WORK TO BE COMPLETED →
Copy out the lines below word for word, from the line with "Screen dimensions: 1456x819" up to and including the line with "tap(755, 168)".

DATA PROVIDED →
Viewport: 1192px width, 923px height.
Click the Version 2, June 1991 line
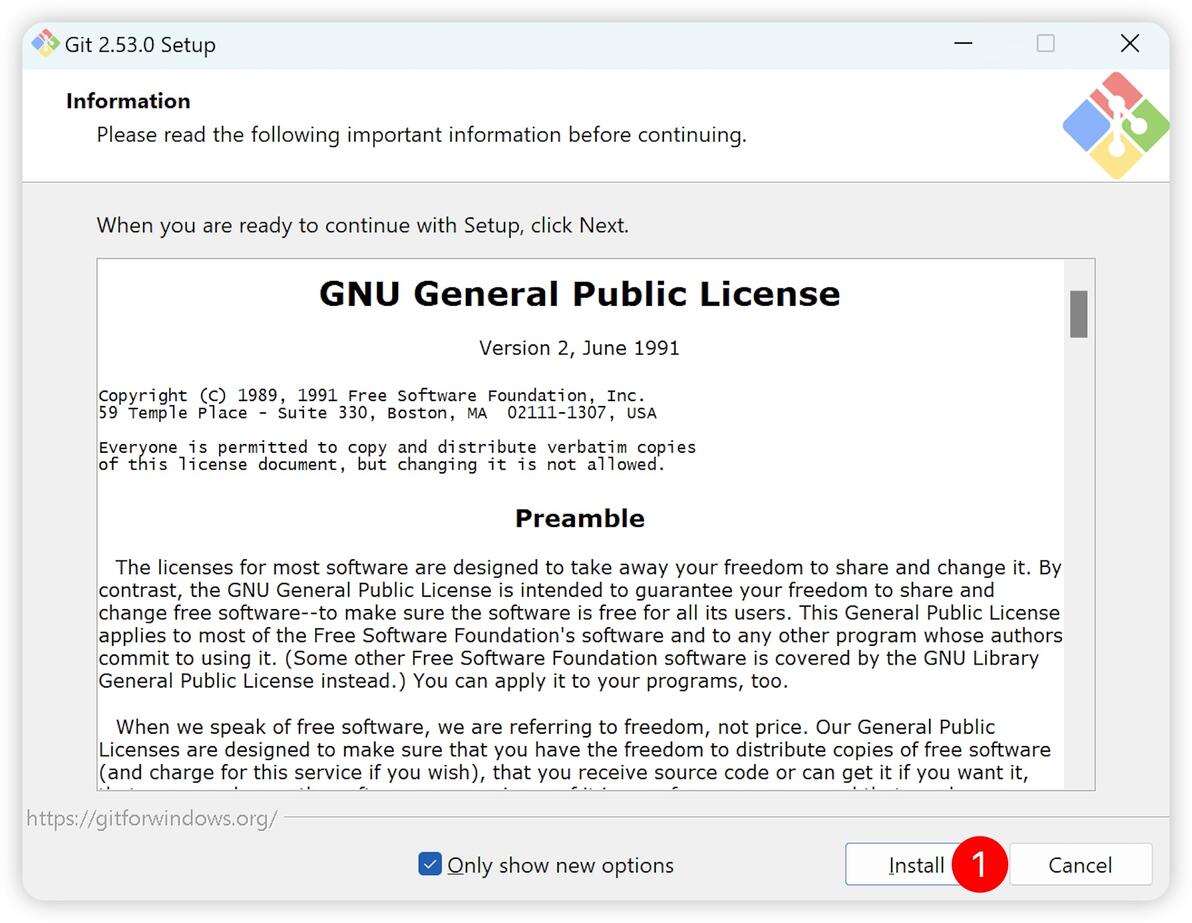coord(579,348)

* * *

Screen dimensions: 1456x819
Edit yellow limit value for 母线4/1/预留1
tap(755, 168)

* * *

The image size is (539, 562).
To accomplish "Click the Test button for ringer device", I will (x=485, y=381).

EXERCISE RESULT →
Screen dimensions: 1456x819
Edit yellow limit value for 母线4/1/预留1
tap(755, 168)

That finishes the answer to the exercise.